From the eleventh century onward, the Western Church also strove to pacify social relations. Both Church and State came around to the view that the wicked should be punished so that the good may live in peace. Courts imposed the death penalty more and more often and, by the late Middle Ages, were condemning to death between 0.5 and 1.0% of all men of each generation, with perhaps just as many offenders dying at the scene of the crime or in prison while awaiting trial. The homicide rate plummeted from the fourteenth century to the twentieth, with the result that the pool of violent men dried up. Most murders would now occur under conditions of jealousy, intoxication, or extreme stress. (Frost and Harpending 2015).

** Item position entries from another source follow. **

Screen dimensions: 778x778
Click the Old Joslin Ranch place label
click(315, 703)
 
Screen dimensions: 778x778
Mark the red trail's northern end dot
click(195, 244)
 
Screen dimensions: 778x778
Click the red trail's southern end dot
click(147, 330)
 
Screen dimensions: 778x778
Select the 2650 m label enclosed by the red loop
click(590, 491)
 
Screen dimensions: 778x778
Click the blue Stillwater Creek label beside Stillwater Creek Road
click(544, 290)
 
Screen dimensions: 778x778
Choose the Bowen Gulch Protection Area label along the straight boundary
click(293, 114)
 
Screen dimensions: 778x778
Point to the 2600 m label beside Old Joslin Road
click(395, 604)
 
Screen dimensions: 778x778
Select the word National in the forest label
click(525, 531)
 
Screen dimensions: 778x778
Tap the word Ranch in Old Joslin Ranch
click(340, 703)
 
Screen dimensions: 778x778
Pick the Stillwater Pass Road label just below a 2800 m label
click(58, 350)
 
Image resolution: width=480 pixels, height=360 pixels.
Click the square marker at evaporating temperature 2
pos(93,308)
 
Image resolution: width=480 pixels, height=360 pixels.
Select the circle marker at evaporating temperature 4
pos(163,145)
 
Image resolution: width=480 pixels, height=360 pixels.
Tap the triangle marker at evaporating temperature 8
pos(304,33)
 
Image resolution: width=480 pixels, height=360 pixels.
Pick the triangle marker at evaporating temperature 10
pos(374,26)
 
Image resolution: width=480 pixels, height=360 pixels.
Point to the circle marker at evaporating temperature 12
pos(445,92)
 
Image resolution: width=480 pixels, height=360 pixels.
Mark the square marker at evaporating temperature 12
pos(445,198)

Those three causes — individualism, impersonal sociality, and a pacified environment — allowed the market economy to grow beyond its former limits (Frost 2020; Macfarlane 1978; Weber 1930). The first two causes had long been around in northwest Europe, being what we may call “pre-adaptations” to the market economy. It was the third one, the pacification of social relations, that sparked the economic takeoff of the fourteenth century. The “market” was no longer a marketplace—an isolated point in space and time. It was now a means to carry out transactions wherever and whenever. It could thus spread farther and farther beyond the marketplace, replacing older forms of exchange and ultimately replacing kinship as the main organizing principle of society.

Comments

  1. Quip says:

    So selective breeding created the WEIRD people around today. It might also explain the obliviousness of so many to the flood of immigrants, the openness to woke foolishness and the lack of loyalty to family. Time will tell if it leads to extinction or the rise of a new group that is not so gullible.

  2. Michael van der Riet says:

    According to Bonham-Carter “The English Village” the breakdown of the feudal system and individualism began with the Hundred Years War when ties with the land and the rule of the manor were broken. A tidal wave of returning soldiers created mass unemployment and the local feudal lord washed his hands of responsibility for his serfs. Faced with the choice of starvation or drifting into the cities in the hope that something would come up, many took the latter. I fear that the social classes upon whom Frost bases his history made up only a couple of per cent of the population and it was not from them from whom the entrepreneurs came, a classical education in Latin and Greek being not always a good proxy for practical ability.